Assuming that passwords can consist of combinations of 89 possible characters (a-z, A-z, 0-9, space, and all the different symbol keys on a Windows keyboard), a there there are 82 the the 15th power different combinations of 15 characters (82 * 82 * 82 ... ). In other words, a lot.
If you want to use just letters, and you differentiate between upper and lower case, there would be 52 ** 15 possible 15-letter combinations. If you want to take in the possibility of shorter strings as well you could write something like (pseudocode):
long combos = 0
for i = 6 TO 20 -- legal password lengths
combos = combos + POW(52, i)
print "there are " + combos.ToString()
+ " possible passwords between 6 and 20 characters"

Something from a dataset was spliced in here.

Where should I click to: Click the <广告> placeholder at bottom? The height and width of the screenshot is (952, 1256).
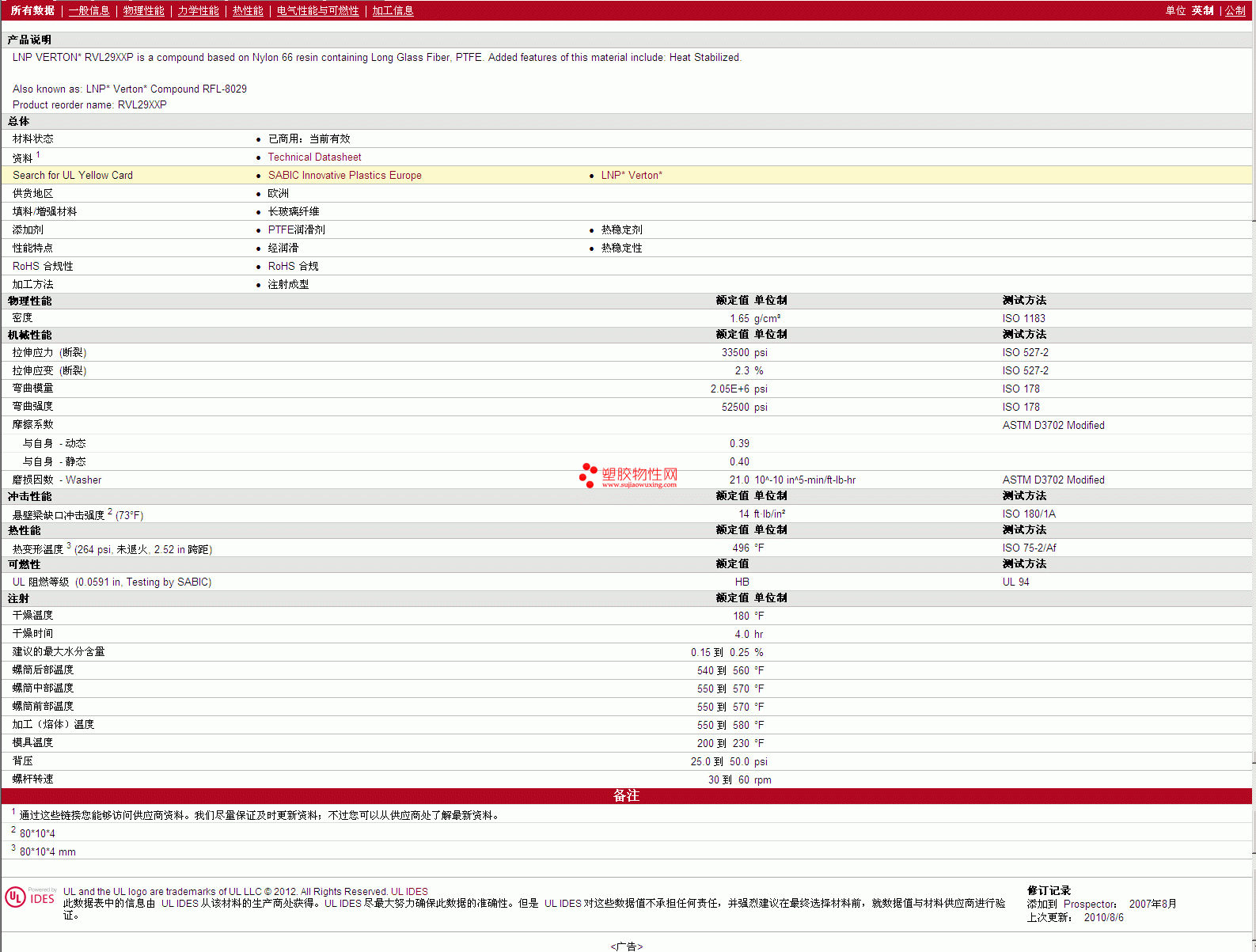pyautogui.click(x=626, y=946)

To actually enumerate and print the permutations in C# you could do:
void AddNextCharAndPrintIfDone(string pwd, int maxLen)
{
for (char c = 'a'; c < 'Z'; c++)
{
pwd = pwd + c;
if (pwd.Length >= maxLen)
System.Console.WriteLine(pwd);
else AddNextCharAndPrintIfDone(pwd, maxLen)
}
}
Main()
{
for (int i=6; i < 20; i++)
AddNextCharAndPrintIfDone("", i);
}
Not really written for efficiency, but if you have enough memory and time, you'll get every possible permutation.